In other words: E-meters don’t actually measure anything related to what “ auditors ” use them for, they’re much like the EMF meters that ghost hunters use to “prove” that ghosts exist.

And, in that exact same vein: AI can’t tell if you’re a terrorist by looking at your face. But it can be trained to label output data any way you want it to.

If you think all white men with mustaches are porn stars, you can train an AI to always identify them that way. If you want to label a group of people terrorists, you can train AI to label people who look a certain way as terrorists.

And, since it all happens in a black box, it’s impossible for developers to explain exactly how they work – you simply have to have faith .

It is a demonstrable fact that AI systems and databases are inherently biased. And, to date, billion and trillion dollar-enterprises such as Google, Amazon, Facebook, Microsoft, and OpenAI have yet to come close to solving this problem.

We know these systems don’t work, yet some of the most prestigious universities and largest companies in the world use them.

These broken, unfinished systems continue to proliferate because people have faith in them, no matter what the experts say.

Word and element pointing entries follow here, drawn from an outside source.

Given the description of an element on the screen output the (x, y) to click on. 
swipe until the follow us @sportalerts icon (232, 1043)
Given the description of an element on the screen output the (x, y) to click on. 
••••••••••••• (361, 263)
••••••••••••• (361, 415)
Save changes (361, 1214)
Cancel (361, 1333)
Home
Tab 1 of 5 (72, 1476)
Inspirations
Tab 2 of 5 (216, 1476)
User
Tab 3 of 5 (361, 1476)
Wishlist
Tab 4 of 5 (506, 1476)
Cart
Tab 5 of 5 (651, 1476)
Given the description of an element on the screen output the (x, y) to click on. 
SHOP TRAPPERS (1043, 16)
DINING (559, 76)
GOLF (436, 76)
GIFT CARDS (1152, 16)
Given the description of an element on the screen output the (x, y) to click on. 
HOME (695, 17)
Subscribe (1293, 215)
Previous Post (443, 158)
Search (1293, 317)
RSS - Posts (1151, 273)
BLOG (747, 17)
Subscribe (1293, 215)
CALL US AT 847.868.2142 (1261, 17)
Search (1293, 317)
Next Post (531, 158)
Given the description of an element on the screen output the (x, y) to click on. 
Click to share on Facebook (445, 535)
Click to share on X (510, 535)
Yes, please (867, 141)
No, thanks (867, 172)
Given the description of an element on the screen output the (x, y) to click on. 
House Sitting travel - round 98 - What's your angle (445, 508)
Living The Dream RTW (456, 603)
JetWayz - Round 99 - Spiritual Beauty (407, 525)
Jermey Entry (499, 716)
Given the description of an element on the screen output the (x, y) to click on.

We truly do live in a faith-based world when it comes to AI. When Elon Musk takes his hands off the wheel of his Tesla for minutes at a time during a televised interview, he’s showing you that a billionaire genius has faith, and he’s asking you to believe too.

We know it’s faith-based because, when it comes to brass tacks, Tesla requires drivers to keep their hands on the wheel and their eyes on the road at all times. Numerous accidents have occurred as a result of consumers misusing Tesla’s Autopilot and Full Self Driving technologies, and in every case where users took their hands off the wheel, Tesla’s claimed the driver was responsible.

Apparently, Musk’s faith in his product ends where Tesla’s liability begins.

When facial recognition software companies tell us their products work, we believe them. We take it on faith because there’s literally no way to prove the products do what they claim to do. When a facial recognition system gets something wrong, or for that matter, even when they get something right: we cannot know how it came to the result it did because these products do their “work” inside of a black box .

And, when so-called emotion-recognition systems attempt to predict human emotions, motivations, or sentiments, they require a huge leap of faith to believe. This is because we can easily demonstrate they don’t function properly when exposed to conditions that don’t fall within their particular biases .

Eventually, we hope real researchers and good actors will find a way to convince people that these systems are bunk. But it stands to reason they’re never going away.

They allow businesses to discriminate with impunity , courts to issue demonstrably racist sentences without accountability , and police to practice profiling and skip the warrant process without reprisal . Deep learning systems that make judgements on people allow humans to pass the buck , and as long as there are bigots and misogynists in the world these tools, no matter how poorly they function, will be useful .

On the other hand, it’s also clear this technology is extremely well-suited for religious use. Where Levandowski understood the power of algorithms as tools for, potentially, helping humans to live a better life, others will surely see a mechanism by which religious subjects can be uniformly informed, observed, and directed.

Whether this results in a positive experience or a negative one would be entirely dependent on how, exactly, religious groups chose to deploy these technologies.

As a simple, low-hanging fruit example, if an e-meter that, by itself, “does nothing” can become the core technology behind a religious group boasting tens of thousands of people, it stands to reason that deep learning-based “emotion recognition” systems and other superfluous AI models will certainly wind up in the hands of similar organizations.

When it comes to artificial intelligence technology and religion, I’d wager the way of the future is the way of the past.